Problem requirements: Reproduce the records below line for line, leaving out the pictures.

Input data:
--- --- ---

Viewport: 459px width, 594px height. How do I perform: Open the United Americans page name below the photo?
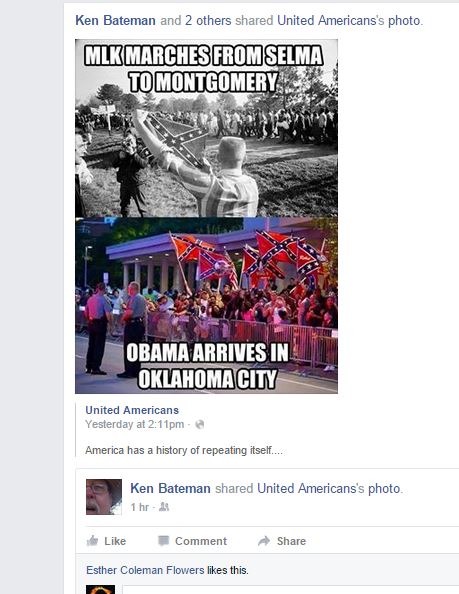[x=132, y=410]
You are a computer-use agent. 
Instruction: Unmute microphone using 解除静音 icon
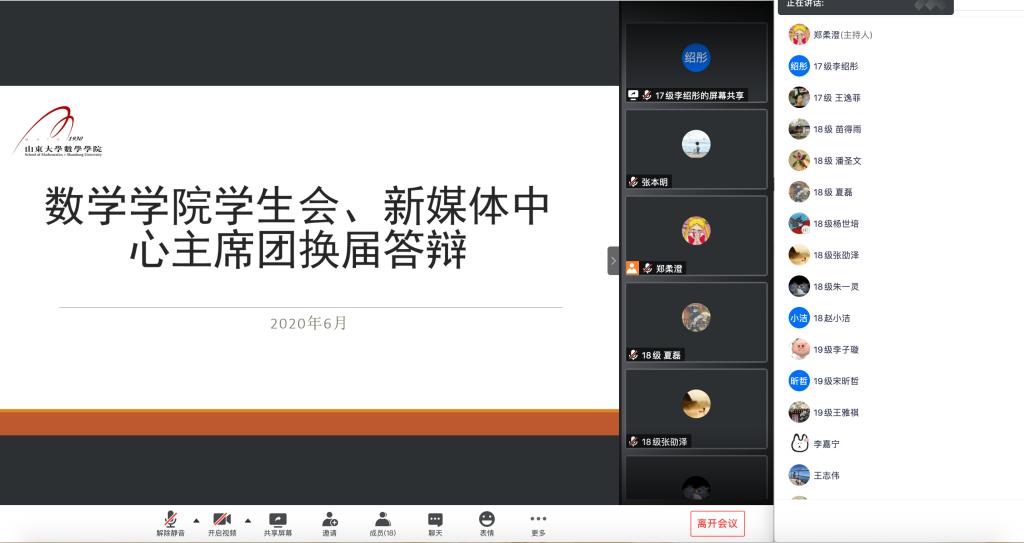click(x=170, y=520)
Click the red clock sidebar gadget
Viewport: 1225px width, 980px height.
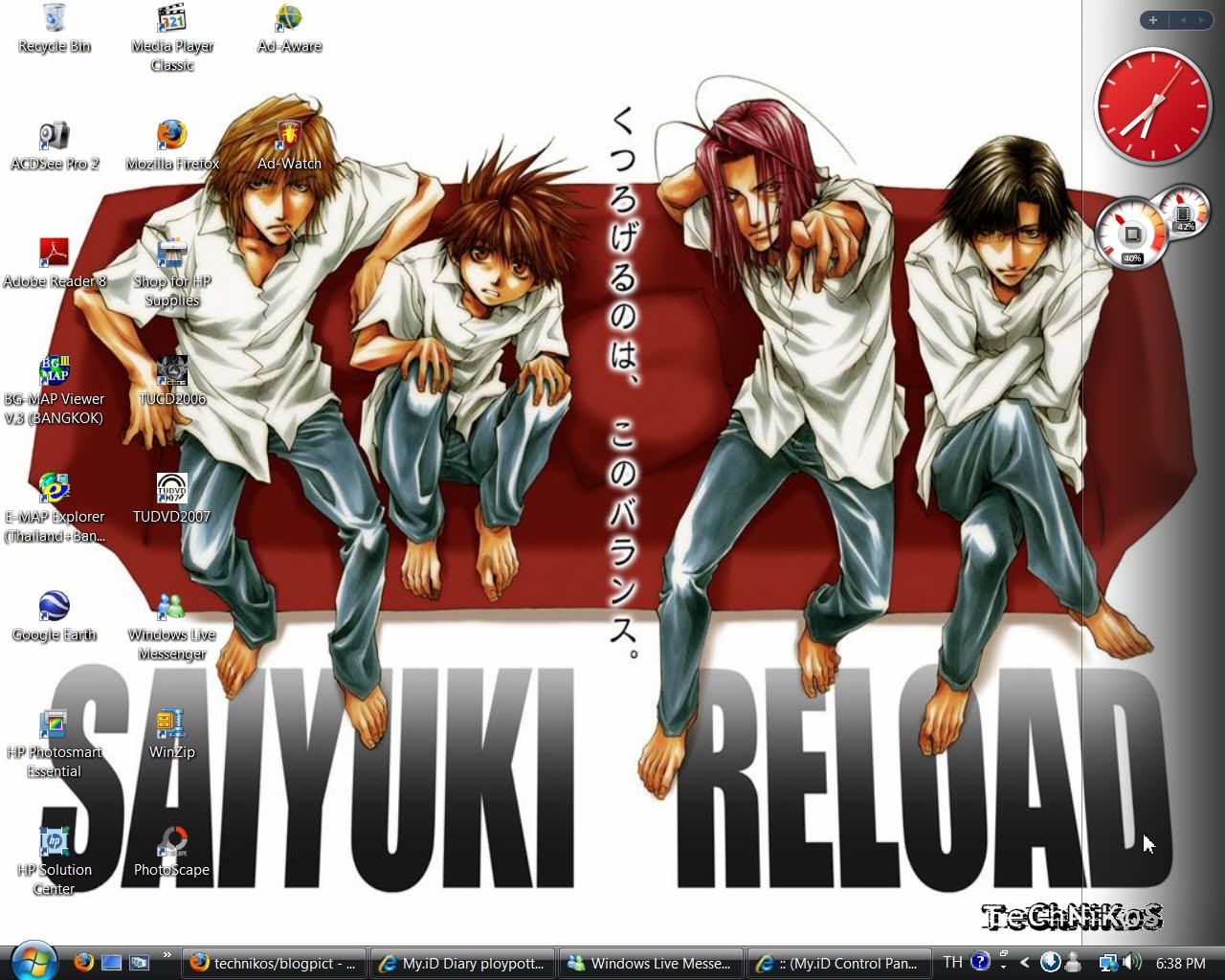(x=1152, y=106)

--- --- ---

Result of this exercise:
Viewport: 459px width, 594px height. How do I perform: Open the United Americans page name below the photo?
[x=132, y=410]
You are a computer-use agent. 
Instruction: Unmute microphone using 解除静音 icon
click(x=170, y=520)
Click the red clock sidebar gadget
Viewport: 1225px width, 980px height.
(x=1152, y=106)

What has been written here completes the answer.